Sunday 25 August 2019

Stepping out



In my last blog I mentioned setting out on a walk with my little dog despite the very wet weather, and how the emerging sun then provided inspiration. I finished writing my poemy-piece the following day, but never posted it.

Turns out that was to be one of my last walks with Pippa. She died yesterday. So today I post in her memory.



 
Stepping out I face the storm
From the other side
I have heard the whisper:
Who will go for us?
And despite the rain,
the pain,
the risk,
My answer can be nothing but this:
Here I am, send me.

Stepping out I press on through
Taking steps of faith
for I know the way
is not to circumvent
But face the haze,
the maze,
the truth,
Trusting that I do not walk alone
Here you are, with me.

Stepping out I greet the light
Beyond the gloom
the bright sun’s rays
reach with cleansing fingers
And I emerge restored,
refreshed,
and free,
Breathing deeply the purified air
Here you live, in me.

Sunday 11 August 2019

Seasons

One of my favourite activities is taking my dog for a walk on the beach. It doesn't matter what the weather is like, I find the wide open space, vast expanse of sky, and changing moods of the sea inspiring. The best walks are often when it's raining. And I am alone. And the wind seems to whisper to me, words and phrases that weave themselves together poetically.
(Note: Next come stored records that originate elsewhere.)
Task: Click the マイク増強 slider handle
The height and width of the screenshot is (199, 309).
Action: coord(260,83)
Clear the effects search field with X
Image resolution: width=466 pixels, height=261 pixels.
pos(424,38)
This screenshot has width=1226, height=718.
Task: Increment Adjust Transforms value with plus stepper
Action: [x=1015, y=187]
This morning was one of those walks. There had been a very heavy downpour but I set out in full waterproofs to exercise my little Terrier. Unsurprisingly, I was the only person on the beach. But the rain stopped and the sun came out, and I found myself reflecting on how quickly things change.

Yesterday, I friend asked the challenging question, "What 3 pieces of advice would you give your younger self?". I found it hard to narrow it down to 3... but one of the 3 I chose was this:
            Write down all your ideas, the journey is important.

There have been times when I was younger that I have felt ashamed to say "I wrote this" not so much because of how good I felt my writing was, but because of what I felt my words might reveal about me and where I was. But as I get older, I am less afraid to own the journey; to see that where I was, or am now, does not limit or define where I am going, and that there is value in the ups and downs. And I am slowly beginning to see that within every scribbled jumble of words there is some degree of merit. So I am writing down more; phrases and ideas that may one day be woven into a poem, or whole pieces that are waiting to be refined and shared.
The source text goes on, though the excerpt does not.